— WHAT THE EXERCISE ASKS —
Copy out the full article on parents using timeouts, word for word.

*** DOCUMENT PASSAGE

Study finds most parents using 'timeouts' incorrectly

Brittany Tarwater

Presented by: KNOXVILLE, Tenn. (WVLT) -- When the Tennessee Vols take a timeout in Neyland Stadium, it's a break; a chance to regroup and reset the game plan.

So, why is it any different with disciplining kids?

"There are effective ways to use timeout and not as effective ways," said Seema Singh-Perez, behavior facilitator at Alternative Counselling Center in Knoxville, Tennessee. "We get fired up, we get angry, we want to punish. But really what we want to do is change the behavior. It's a good technique to help change behavior."

A new study in the American Academy of Pediatrics said 85 percent of parents who use timeouts aren't using them properly.

"It's not about being cruel, it's about teaching boundaries and following through that this is the consequence of this behavior," she said.

Singh-Perez suggested most effective timeouts come down to three things: warnings, consistency and reflection.

Starting with warnings, she said not to give kids more than one warning before facing the consequence.

******
*** INPUT DATA

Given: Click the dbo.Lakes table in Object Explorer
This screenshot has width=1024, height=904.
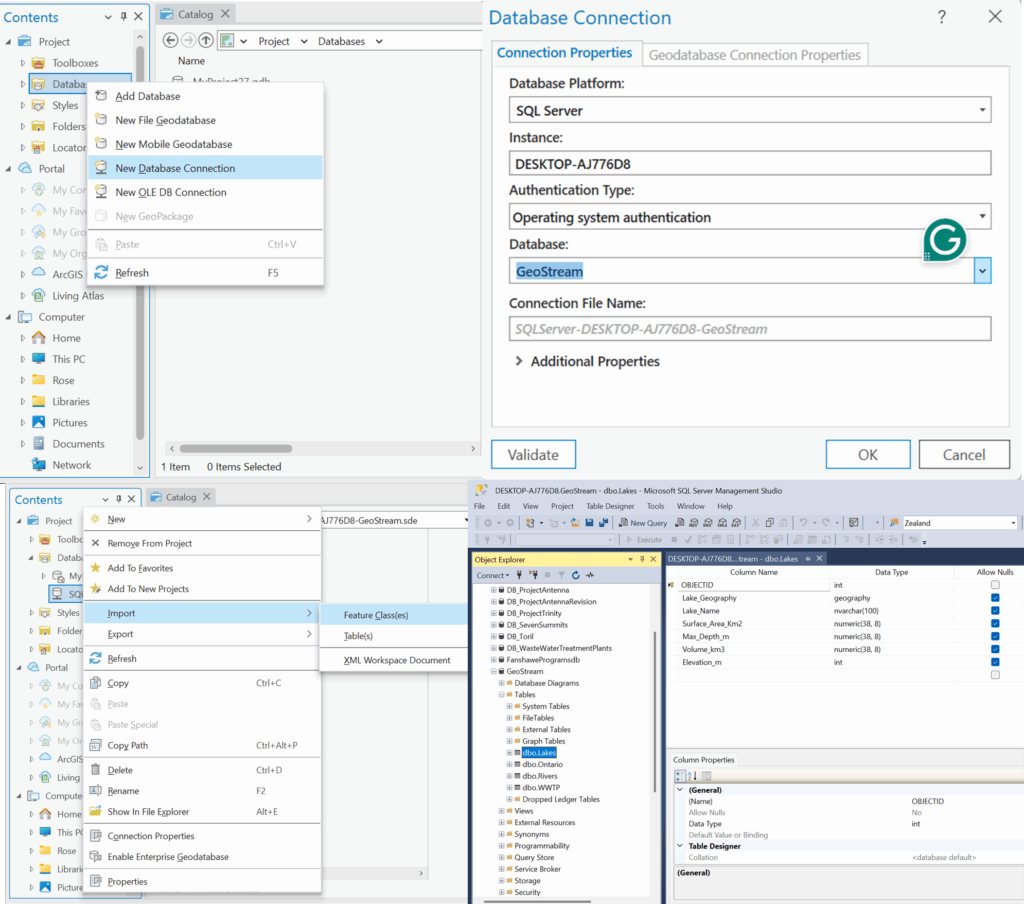Looking at the screenshot, I should click(538, 752).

******

— RESULT BELOW —
Study finds most parents using 'timeouts' incorrectly

Brittany Tarwater

Presented by: KNOXVILLE, Tenn. (WVLT) -- When the Tennessee Vols take a timeout in Neyland Stadium, it's a break; a chance to regroup and reset the game plan.

So, why is it any different with disciplining kids?

"There are effective ways to use timeout and not as effective ways," said Seema Singh-Perez, behavior facilitator at Alternative Counselling Center in Knoxville, Tennessee. "We get fired up, we get angry, we want to punish. But really what we want to do is change the behavior. It's a good technique to help change behavior."

A new study in the American Academy of Pediatrics said 85 percent of parents who use timeouts aren't using them properly.

"It's not about being cruel, it's about teaching boundaries and following through that this is the consequence of this behavior," she said.

Singh-Perez suggested most effective timeouts come down to three things: warnings, consistency and reflection.

Starting with warnings, she said not to give kids more than one warning before facing the consequence.